1107: Predictors of Pegloticase Urate-lowering Response in the Presence and Absence of Methotrexate Co-therapy

James Mossell¹, Mai Duong², Katie Obermeyer², Lissa Padnick-Silver², Brian LaMoreaux² and Sanjay Chabra³, ¹Arthritis and Osteoporosis Center of South Georgia, Tifton, GA, ²Horizon Therapeutics, Deerfield, IL, ³Texas Arthritis Center, El Paso, TX

Background/Purpose: Pegloticase can lower serum urate (SU) in patients with uncontrolled gout who are refractory to/intolerant of oral urate-lowering therapies. However, antidrug antibodies (ADAs) can limit pegloticase treatment response and put patients at risk for infusion reactions (IRs).^1,2 Co-administering methotrexate (MTX) with pegloticase attenuates ADAs, resulting in improved response rates (71% vs. 39% during Month 6) and decreased IR risk (4% vs. 31%).³ Here we examine potential baseline factors that may influence urate-lowering response to pegloticase.

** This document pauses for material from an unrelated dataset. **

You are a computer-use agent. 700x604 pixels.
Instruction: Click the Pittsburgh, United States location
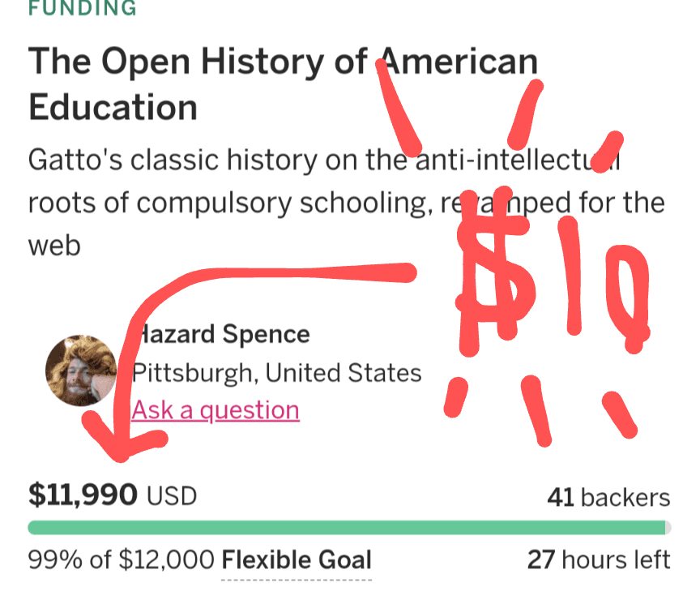[276, 373]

Methods: These analyses included uncontrolled gout patients who received biweekly pegloticase (8 mg) in the Phase 3 pegloticase registration¹ and MIRROR RCT² trials. Patients were included if they had received ≥1 pegloticase infusion. Treatment response was defined as SU < 6 mg/dL for at least 80% of Month 6. A classification and regression tree (CART) analysis was performed in patients who did (MIRROR RCT MTX arm) and did not (Phase 3, MIRROR RCT PBO arm) receive MTX co-therapy with pegloticase. CART analyses split datasets based on data homogeneity, providing insight on outcome prediction factors. The following pre-treatment factors were considered: patient age, sex, weight, BMI, SU, and ADA status (positive/negative).

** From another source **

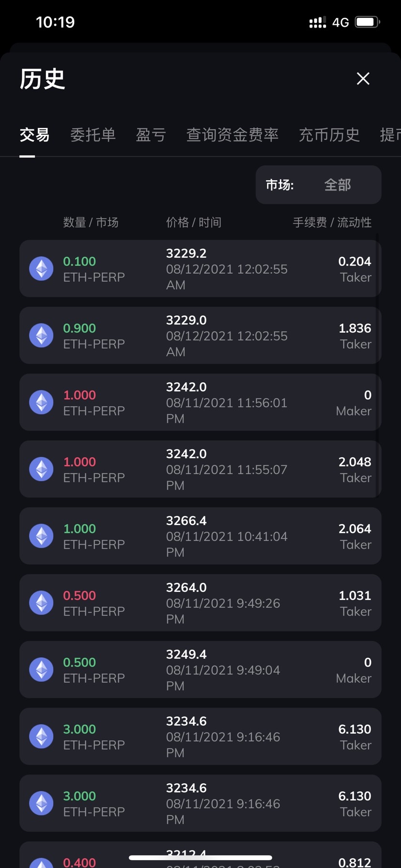Tap the 价格 / 时间 column header
The height and width of the screenshot is (868, 401).
194,222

Results: Baseline characteristics in pegloticase monotherapy (N=134; age: 54.9±14.5 years, 82.1% men, BMI: 33.0±7.5 kg/m², weight: 99.2±23.3 kg) and pegloticase+MTX (N=96; age: 56.0±12.5 years, 91.7% men, BMI: 32.8±5.6 kg/m², weight: 102.6±19.4 kg) groups were similar. 57 monotherapy (42.5%) and 71 MTX (74.0%) patients were treatment responders. For the pegloticase monotherapy group, CART analysis selected an age cut-off of 46 years ( < 46 years: 14.7% response, ≥46 years: 59.0% response) as a first-level predictor and a body weight cut-off of 85 kg as a second level predictor (Figure, Part A). For the pegloticase+MTX group, CART analysis returned no decision tree. This finding indicates that no examined factors predicted pegloticase treatment response in the presence of MTX co-therapy. Although age did not predict treatment response in patients receiving MTX co-therapy, those ≥46 years of age had a higher response rate than those < 46 years of age (cutoff identified in the monotherapy group, 78% vs. 56%; Figure, Part B).

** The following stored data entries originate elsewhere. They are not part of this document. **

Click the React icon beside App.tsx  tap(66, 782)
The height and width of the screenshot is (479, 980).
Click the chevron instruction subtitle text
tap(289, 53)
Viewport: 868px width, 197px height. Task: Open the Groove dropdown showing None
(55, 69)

Conclusion: With pegloticase monotherapy, younger patient age and higher body weight were predictors of treatment failure. These findings are in agreement with pharmacokinetic studies showing an influence of ADAs and body surface area on serum pegloticase concentrations. However, in the presence of MTX-co-therapy, neither patient age nor body weight predicted response to pegloticase. These findings further support the importance of MTX co-administration with pegloticase to maximize the number of patients who may benefit from this often last-line therapy.




J. Mossell: Abbvie, 6, Amgen, 6, ANI, 6, Aurinia, 6, Boehringer-Ingelheim, 6, Glaxo Smith Klein (GSK), 6, Horizon Therapeutics, 6, Mallinckodt, 6, Scipher, 6, UCB, 6; M. Duong: Horizon Therapeutics, 3, 12, Stockholder; K. Obermeyer: Horizon Therapeutics, 3, 12, Stockholder; L. Padnick-Silver: Horizon Therapeutics, 3, 12, Stockholder; B. LaMoreaux: Horizon Therapeutics, 3, 12, Stockholder; S. Chabra: Horizon Therapeutics, 6.